The next question is whether to brew with an automated brewer or take a more manual approach. Coffee machines are not all created equal, and many aren’t up to the task of brewing a great cup of coffee. Peter notes that common failings include brew baskets too small to hold the right ratio of water to coffee, inability to brew within the ideal range of water temperature, and uneven extraction at different parts of the basket. The Specialty Coffee Association offers a certification program for machines that pass their range of tests, and a quality coffee brewer may be appealing for those who know they won’t be up for a more involved process.
That said, the process of preparing an excellent cup of coffee can become an enjoyable part of one’s morning ritual. Like mastering any skill, learning how to manually brew can be deeply satisfying in a way that using an automated machine is not.

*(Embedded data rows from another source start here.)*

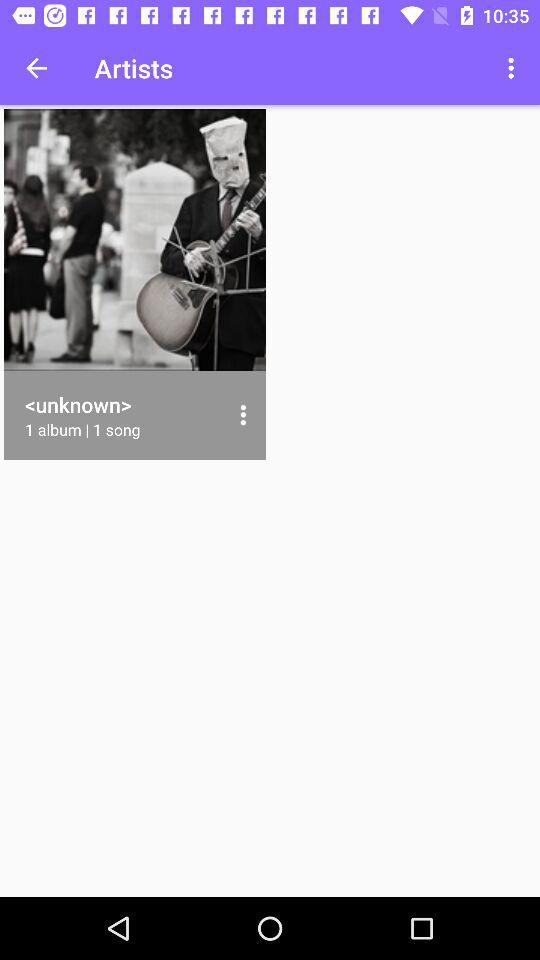  Describe the element at coordinates (243, 414) in the screenshot. I see `item next to 1 album 1 icon` at that location.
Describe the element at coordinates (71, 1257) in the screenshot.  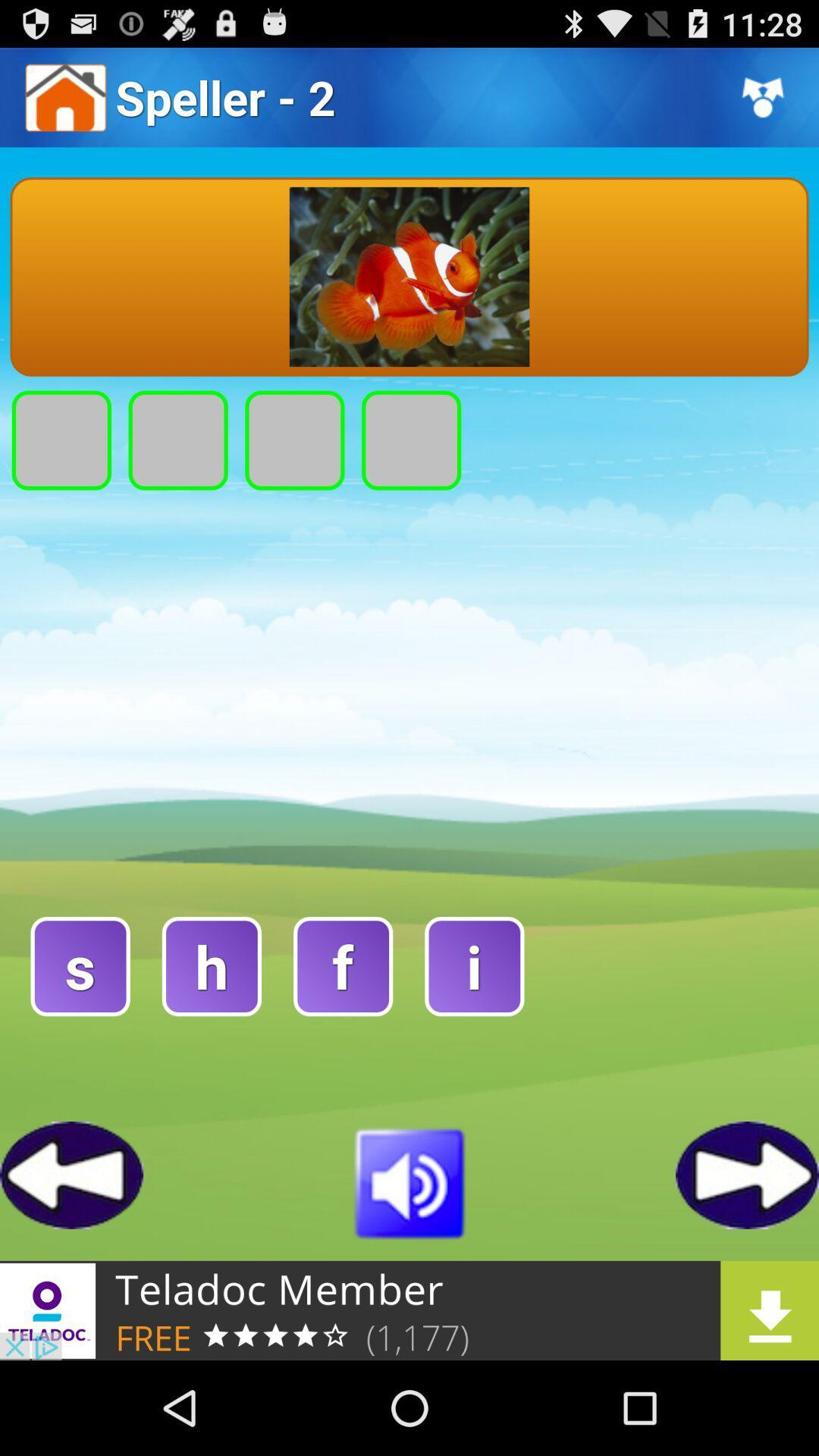
I see `the arrow_backward icon` at that location.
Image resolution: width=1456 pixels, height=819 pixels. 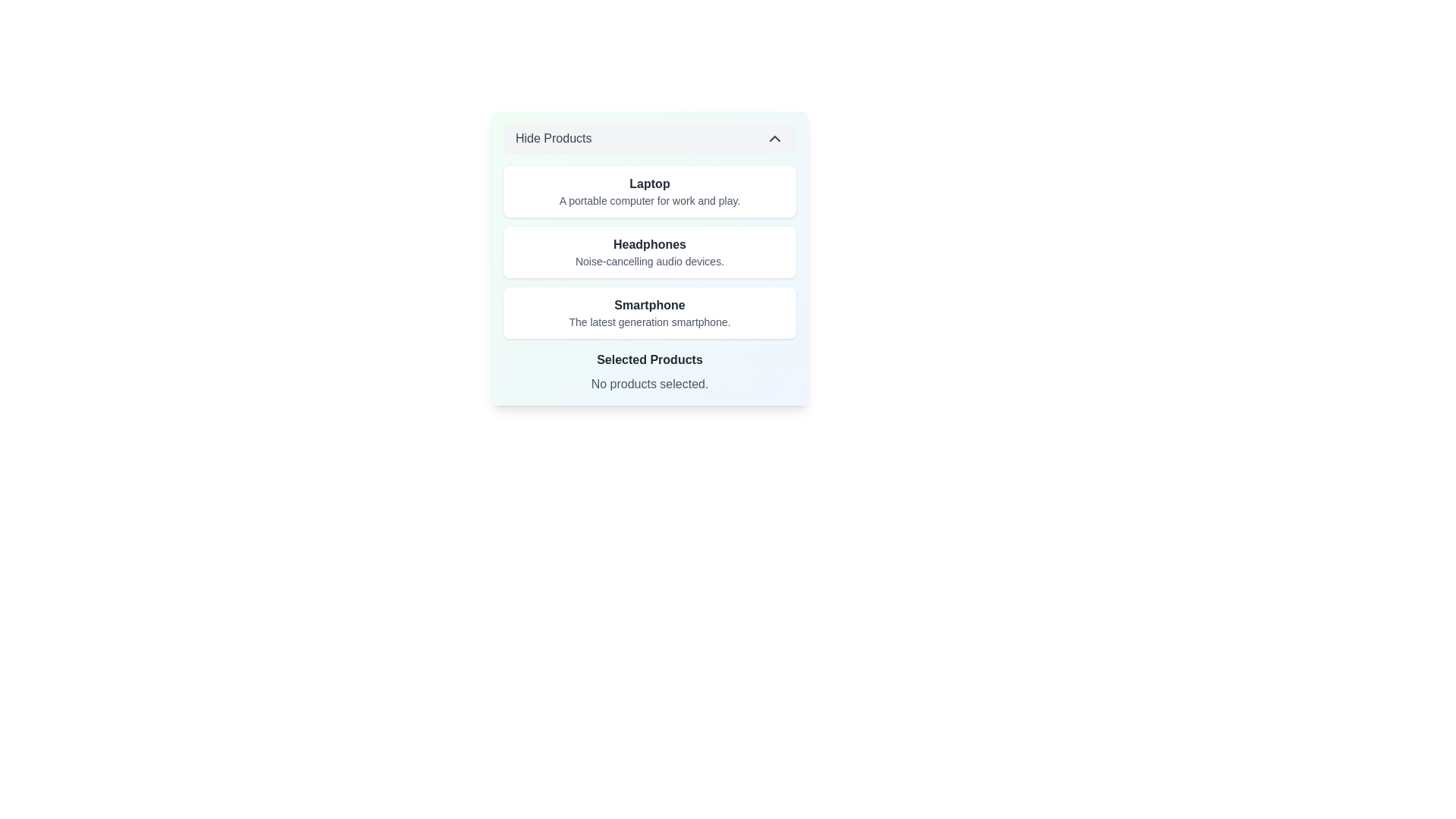 I want to click on to select the product card titled 'Smartphone', which is the third item in a vertical list of product cards, so click(x=650, y=312).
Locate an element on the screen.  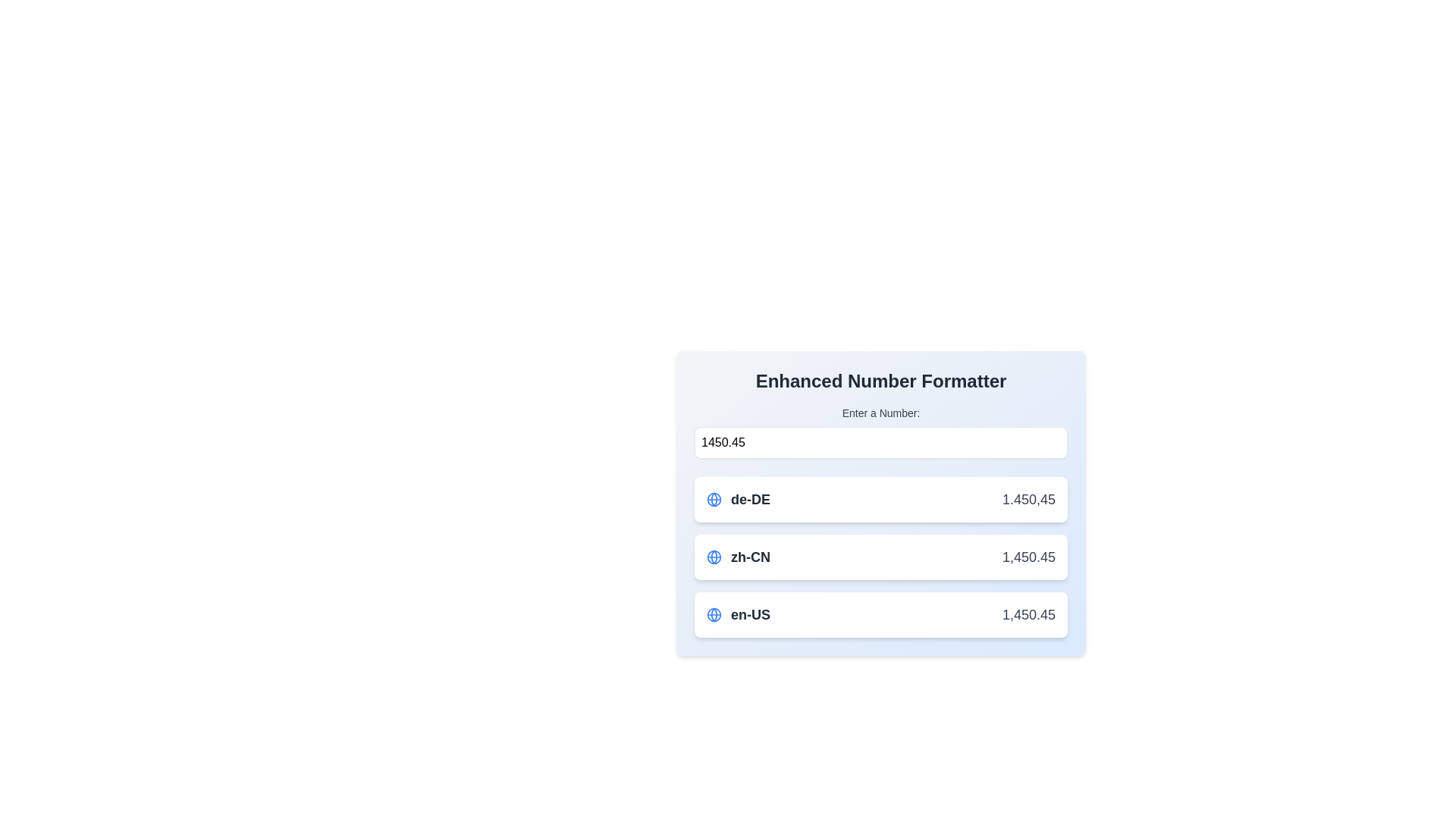
the second locale choice list item, which features a blue globe icon and bold 'zh-CN' text in dark gray, located between 'de-DE' and 'en-US' is located at coordinates (739, 557).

“A coffee brewing machine is a black box,” says Peter. “When you do it yourself, you get to understand the dynamics, and those dynamics are beautiful.”
Broadly speaking, manual brewing techniques fall into two approaches: immersion and pour over. With the former, coffee grounds are immersed in hot water and filtered out before serving. The French press is a classic example of immersion brewing, straightforward to use and producing a rich cup of coffee. The Aeropress is another favorite of coffee enthusiasts, due in part to its versatility; baristas have published different techniques for using the Aeropress that vary the brewing time, grind size, water temperature, coffee-to-water ratio and even the orientation of the brewer. It’s an excellent option for brewing one cup at a time.
Pour-over brewing is a more dynamic process, requiring the user to manually pour water onto the grounds as gravity pulls coffee through the filter. It’s less foolproof than immersion brewing, with more risk of uneven extraction or “channeling,” the term for when water rushes through one part of the coffee bed. A gooseneck kettle gives the user more control over the flow of water, and the choice of using a flat-bottomed or conical basket will also affect the final cup.
“Changing the basket geometry makes a huge difference in the flavor of the coffee,” says Peter, “and which is better depends on the coffee.” A few popular pour-over brewers are the Hario V60, Kalita and Chemex.
The best techniques for brewing vary with the type of coffee used and — above all — the preferences and predilection of the end user. Experimenting and learning about one’s palate are part of the fun, but it’s worth checking out online tutorials for your brew method of choice to establish a baseline recipe.
With the crunch of commuting to work taken off many of our shoulders, you have an opportunity to invest a little more care into your daily coffee preparation. Dial in your skills now and be rewarded with better coffee for life.